- _Data excerpts_:
-- Opening Marker --
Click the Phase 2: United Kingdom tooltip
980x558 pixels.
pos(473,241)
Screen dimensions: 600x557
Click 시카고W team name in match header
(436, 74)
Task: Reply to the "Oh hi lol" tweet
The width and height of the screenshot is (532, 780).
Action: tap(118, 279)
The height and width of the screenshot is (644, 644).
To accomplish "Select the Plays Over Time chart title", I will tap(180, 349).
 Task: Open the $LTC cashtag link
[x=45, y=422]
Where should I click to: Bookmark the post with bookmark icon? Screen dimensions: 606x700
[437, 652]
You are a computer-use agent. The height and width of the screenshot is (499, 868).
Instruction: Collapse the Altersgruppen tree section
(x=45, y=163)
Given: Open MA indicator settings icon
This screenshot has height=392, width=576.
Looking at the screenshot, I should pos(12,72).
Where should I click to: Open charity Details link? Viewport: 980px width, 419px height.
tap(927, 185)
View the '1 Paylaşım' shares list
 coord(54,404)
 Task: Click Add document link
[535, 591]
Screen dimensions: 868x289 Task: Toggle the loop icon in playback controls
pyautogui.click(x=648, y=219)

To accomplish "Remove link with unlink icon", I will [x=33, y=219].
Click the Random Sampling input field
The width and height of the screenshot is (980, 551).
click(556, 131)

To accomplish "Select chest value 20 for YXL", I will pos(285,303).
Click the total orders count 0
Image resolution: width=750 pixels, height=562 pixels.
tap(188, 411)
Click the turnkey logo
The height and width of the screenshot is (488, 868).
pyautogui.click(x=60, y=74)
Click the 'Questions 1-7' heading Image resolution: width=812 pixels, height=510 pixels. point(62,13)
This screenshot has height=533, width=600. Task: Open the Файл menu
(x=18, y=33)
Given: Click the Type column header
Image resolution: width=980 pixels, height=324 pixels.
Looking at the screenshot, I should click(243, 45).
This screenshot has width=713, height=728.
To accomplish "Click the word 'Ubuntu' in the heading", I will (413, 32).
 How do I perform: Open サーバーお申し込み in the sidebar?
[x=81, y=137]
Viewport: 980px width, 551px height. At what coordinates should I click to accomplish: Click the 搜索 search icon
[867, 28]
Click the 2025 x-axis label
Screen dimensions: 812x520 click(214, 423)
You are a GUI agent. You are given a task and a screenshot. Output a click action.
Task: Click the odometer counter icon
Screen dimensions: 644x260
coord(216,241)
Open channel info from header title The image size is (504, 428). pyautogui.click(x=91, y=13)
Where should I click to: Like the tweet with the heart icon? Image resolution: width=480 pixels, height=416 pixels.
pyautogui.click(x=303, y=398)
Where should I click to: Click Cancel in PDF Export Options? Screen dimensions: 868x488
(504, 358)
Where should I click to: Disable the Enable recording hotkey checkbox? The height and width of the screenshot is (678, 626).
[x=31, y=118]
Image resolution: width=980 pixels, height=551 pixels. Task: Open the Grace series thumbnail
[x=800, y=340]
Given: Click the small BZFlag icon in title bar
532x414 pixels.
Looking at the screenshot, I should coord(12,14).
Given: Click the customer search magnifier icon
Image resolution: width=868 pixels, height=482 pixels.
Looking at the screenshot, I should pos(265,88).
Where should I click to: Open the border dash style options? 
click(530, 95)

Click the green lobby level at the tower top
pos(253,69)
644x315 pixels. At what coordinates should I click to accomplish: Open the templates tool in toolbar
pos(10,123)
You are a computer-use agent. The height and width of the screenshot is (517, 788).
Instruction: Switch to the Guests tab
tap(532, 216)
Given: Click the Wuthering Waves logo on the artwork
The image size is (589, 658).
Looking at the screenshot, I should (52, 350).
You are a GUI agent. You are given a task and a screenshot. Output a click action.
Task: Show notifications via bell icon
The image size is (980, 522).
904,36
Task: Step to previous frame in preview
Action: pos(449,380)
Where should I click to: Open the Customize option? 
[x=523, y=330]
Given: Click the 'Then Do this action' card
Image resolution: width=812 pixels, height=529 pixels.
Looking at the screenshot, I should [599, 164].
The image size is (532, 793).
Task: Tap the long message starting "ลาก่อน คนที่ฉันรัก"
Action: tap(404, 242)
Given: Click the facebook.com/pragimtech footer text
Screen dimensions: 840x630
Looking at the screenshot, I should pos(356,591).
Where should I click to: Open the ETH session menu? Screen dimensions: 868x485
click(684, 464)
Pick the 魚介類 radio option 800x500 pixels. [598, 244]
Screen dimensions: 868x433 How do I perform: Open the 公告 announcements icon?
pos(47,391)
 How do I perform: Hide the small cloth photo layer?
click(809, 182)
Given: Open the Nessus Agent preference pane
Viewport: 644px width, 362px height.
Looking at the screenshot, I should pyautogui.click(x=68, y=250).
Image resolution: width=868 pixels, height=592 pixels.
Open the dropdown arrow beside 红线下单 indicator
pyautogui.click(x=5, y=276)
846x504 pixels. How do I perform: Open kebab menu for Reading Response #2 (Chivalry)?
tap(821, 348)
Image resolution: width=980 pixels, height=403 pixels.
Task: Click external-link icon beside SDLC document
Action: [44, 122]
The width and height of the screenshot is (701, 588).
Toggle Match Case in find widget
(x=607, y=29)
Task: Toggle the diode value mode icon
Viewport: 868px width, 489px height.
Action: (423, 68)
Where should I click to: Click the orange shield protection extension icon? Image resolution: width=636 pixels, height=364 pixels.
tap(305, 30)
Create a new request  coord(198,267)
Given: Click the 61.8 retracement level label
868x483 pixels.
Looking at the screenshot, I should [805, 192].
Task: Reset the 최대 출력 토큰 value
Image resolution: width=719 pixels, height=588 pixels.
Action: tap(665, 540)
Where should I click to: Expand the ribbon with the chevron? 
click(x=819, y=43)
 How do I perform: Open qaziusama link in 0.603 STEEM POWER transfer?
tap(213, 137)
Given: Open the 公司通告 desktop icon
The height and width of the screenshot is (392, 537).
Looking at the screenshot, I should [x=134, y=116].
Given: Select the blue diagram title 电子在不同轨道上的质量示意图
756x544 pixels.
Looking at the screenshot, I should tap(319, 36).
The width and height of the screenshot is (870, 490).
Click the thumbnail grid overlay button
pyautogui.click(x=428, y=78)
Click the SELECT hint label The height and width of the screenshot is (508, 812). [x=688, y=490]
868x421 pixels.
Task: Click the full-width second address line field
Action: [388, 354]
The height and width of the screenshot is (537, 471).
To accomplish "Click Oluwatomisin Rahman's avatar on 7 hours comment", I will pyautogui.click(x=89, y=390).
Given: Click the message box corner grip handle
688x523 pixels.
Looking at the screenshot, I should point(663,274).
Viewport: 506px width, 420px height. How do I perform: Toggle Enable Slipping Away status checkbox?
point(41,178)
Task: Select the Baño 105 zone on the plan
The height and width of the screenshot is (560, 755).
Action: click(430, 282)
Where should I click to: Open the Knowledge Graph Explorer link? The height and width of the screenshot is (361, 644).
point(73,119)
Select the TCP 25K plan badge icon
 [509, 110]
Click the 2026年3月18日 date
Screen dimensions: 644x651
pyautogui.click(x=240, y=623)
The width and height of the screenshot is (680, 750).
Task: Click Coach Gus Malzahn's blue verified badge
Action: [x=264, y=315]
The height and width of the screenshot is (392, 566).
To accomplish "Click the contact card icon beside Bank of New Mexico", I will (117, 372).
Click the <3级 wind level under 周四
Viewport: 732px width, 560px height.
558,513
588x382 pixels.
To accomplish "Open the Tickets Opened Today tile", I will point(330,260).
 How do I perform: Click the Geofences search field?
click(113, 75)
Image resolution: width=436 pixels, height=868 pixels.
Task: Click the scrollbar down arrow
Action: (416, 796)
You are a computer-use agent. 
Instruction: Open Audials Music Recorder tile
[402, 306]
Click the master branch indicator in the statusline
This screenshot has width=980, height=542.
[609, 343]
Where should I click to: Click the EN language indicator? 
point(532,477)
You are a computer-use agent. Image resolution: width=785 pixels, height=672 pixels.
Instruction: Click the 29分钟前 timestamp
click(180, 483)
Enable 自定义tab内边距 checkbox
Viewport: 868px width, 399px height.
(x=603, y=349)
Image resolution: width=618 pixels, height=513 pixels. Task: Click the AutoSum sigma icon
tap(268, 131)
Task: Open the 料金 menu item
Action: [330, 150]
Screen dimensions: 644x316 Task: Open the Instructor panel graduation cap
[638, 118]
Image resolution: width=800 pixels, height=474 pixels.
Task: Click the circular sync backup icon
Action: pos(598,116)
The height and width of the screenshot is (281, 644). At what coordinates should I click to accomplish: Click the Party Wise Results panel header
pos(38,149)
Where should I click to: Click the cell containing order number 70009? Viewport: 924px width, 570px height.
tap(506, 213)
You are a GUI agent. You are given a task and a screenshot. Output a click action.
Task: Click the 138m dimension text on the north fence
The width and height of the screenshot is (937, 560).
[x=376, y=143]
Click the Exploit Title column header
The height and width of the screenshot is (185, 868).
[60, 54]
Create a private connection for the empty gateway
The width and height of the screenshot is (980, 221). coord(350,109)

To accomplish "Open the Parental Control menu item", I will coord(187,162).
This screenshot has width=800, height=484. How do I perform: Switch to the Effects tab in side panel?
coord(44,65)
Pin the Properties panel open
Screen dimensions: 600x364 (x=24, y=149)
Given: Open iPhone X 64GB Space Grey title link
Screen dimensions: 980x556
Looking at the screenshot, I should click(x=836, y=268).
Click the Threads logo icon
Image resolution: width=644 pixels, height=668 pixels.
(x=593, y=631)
-- Closing Marker --
- _The task_: Your answer must consist only of the lines from the one with "Given: Open iPhone" through the final line of the entries, each retyped exactly.

- _Task result_:
Given: Open iPhone X 64GB Space Grey title link
Screen dimensions: 980x556
Looking at the screenshot, I should click(x=836, y=268).
Click the Threads logo icon
Image resolution: width=644 pixels, height=668 pixels.
(x=593, y=631)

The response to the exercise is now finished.